Sunday, August 31, 2014

Namaste. Please & Thank You!

Sitting still and doing nothing has never been easy for me.  My mind is typically racing thinking of alllll I have to do, want to do, need to do, should have done, better do.  It just seems like there is not enough time in the day to get everything done that "seems" important, you know?  My rationale is that checking this and that off my "To Do" list frees me to enjoy life fully so moving consistently is absolutely justified.  The thing is expending all that energy in that way does not leave me feeling settled, a core desired feeling for me for 2014.  *sigh*  With 2014 practically over (What The Hell?!?), I still have plenty of work to do to get me closer to living a more full life.  I found just the thing, too thanks to Oprah and Deepak Chopra.   

21 days ago I decided to join Oprah and Deepak on their 21 Day Meditation Experience.  For 21 days I had the opportunity to practice guided meditation focused on feeling joy, inspired, peace, love, playful, hope, complete and living joy, contentment, kindness, laughter, passion and radiating bliss, grace, being of service and radiating compassion, wisdom, serenity and finally…fulfillment.  Let's be clear, meditation is not an easy thing for me.  Each time I have tried it in the past I left practicing feeling frustrated because it was damn hard!  I could not quiet my mind and felt even MORE stressed with not being able to practice peacefully.  This time around I still struggled with intrusive thoughts during practice but I kept with it.  I'm focused, man!!!

Visualizing and silently repeating the daily mantras helped redirect my thoughts.  Feeling my body literally surrender to the practice with deep cleansing breaths was amazing and encouraging.  The best way to describe the feeling is like sand slowly sifting through a vessel.  With each day that passed along the journey, I actually looked forward to expanding my happy with meditation.  About half way through it became clear to me that I was looking forward to being in a quiet, peaceful, reflective and welcoming space that I created just for me at work and at home.  Now that this part of the journey is over, I am left with a few understandings:    

Taking time for self is not selfish.  It's self affirming.  And necessary.

Sitting still is empowering.  Things can wait.

Quieting the mind is rejuvenating. 

Commitment to a thing is a good thing.  

Getting happy is wonderful.  And expanding happy is amazing!


I am committed to growing more comfortable with meditation by practicing at least once per week.  Finding that sweet spot in between thoughts is now part of my lifelong journey and is definitely worth the effort.  I am determined to have that core feeling of being settled in this lifetime and meditating can only bring me closer to that.  Walking.  Not running.  So eventually I stop and relish in perfect peace beyond understanding.  Believing that all is well and all will be well will free me from worrying and allow me to see the miracle that is this moment in time.  Right here.  Right now.  That is indeed, all that matters. 



Like the old mothers of the church say all the time, "Keep living, baby."  And keep meditating.  "Namaste."


Friday, August 8, 2014

Gimme My Inner Peace

1.  Being centered  
2.  Worrying less.  A lot less.    
3.  Finding the joy in all things…big & small  
4.  Quieting my chattering mind

If I could master or at least practice regularly any of those 4 things?  Hmph!  My life would be absolutely positively without a doubt and most certainly different.  I know Jesus.  I pray.  I surround myself with positive folks.  I read self help books every now and then.  And still I can't quite grasp my hands completely around 1-4.  Because I am yet still on a quest to have a more full life and experience my Core Desired Feelings for 2014, there is work to be done.  *deep cleansing breath*  I am going to practice and grow comfortable with meditation. 

Feeding your soul is a good thing!
Before you clutch your pearls or shake your head in pity, this is not the first time I have considered meditation.

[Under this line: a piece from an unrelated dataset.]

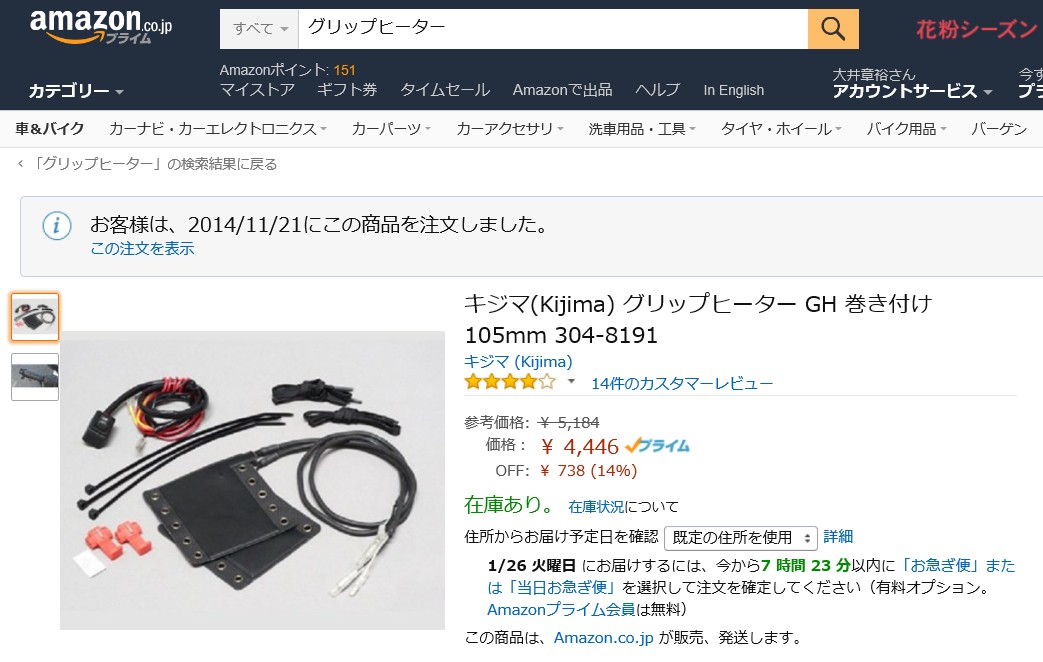Click the blue info icon in the order notice
The height and width of the screenshot is (662, 1043).
point(57,226)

The idea has crossed my mind before but it was a short lived effort.  Honestly, I scanned the shelves at Target (pronounced Tar-je') for a video with a cover that looked calming and peaceful, took it home, popped it in the DVR.  I waited for the magic to happen while my poodle, Ziggy sniffed around me as I was sitting quietly trying to get centered, dammit until he finally settled down in my lap.  Wrong.  Wrong.  Wrong!  I grew easily frustrated with how quickly my mind drifted onto trivial things.  "I wonder when that thing I ordered is going to be delivered?"  "Something stinks!"  "Did I pay the cable bill this month?"  Completely random thoughts that left me feeling incompetent and angry with myself for not being able to "settle down" like my mother would say.  I know our minds can wander during our beginning meditation practice but that just seemed ridiculous to me!  Maybe it was my age or even my incompletely thought out motivation for starting the practice of meditation that left me unsatisfied?  Not quite sure but this time feels a bit different.

This time the desire to begin the meditation practice is more grounded in a sense of well being I have been thirsting after this year.  Eight months ago I proclaimed, among other things that I want to feel settled and connected and my work thus far has been pushing me closer to those core desired feelings.  And.  I.  Love.  It.  I can see…and feel…inkling of progress I have made in getting more in touch with how I want to feel in the world and it is leaving me inspired to work towards more growth.  Making the decision to practice meditation fits nicely into my wants for myself and thanks to an invitation from the almighty, Oprah (how the hell does she always seem to know just the thing?) and her pal, Deepak to join their "21 Day Meditation Experience" I am on my way!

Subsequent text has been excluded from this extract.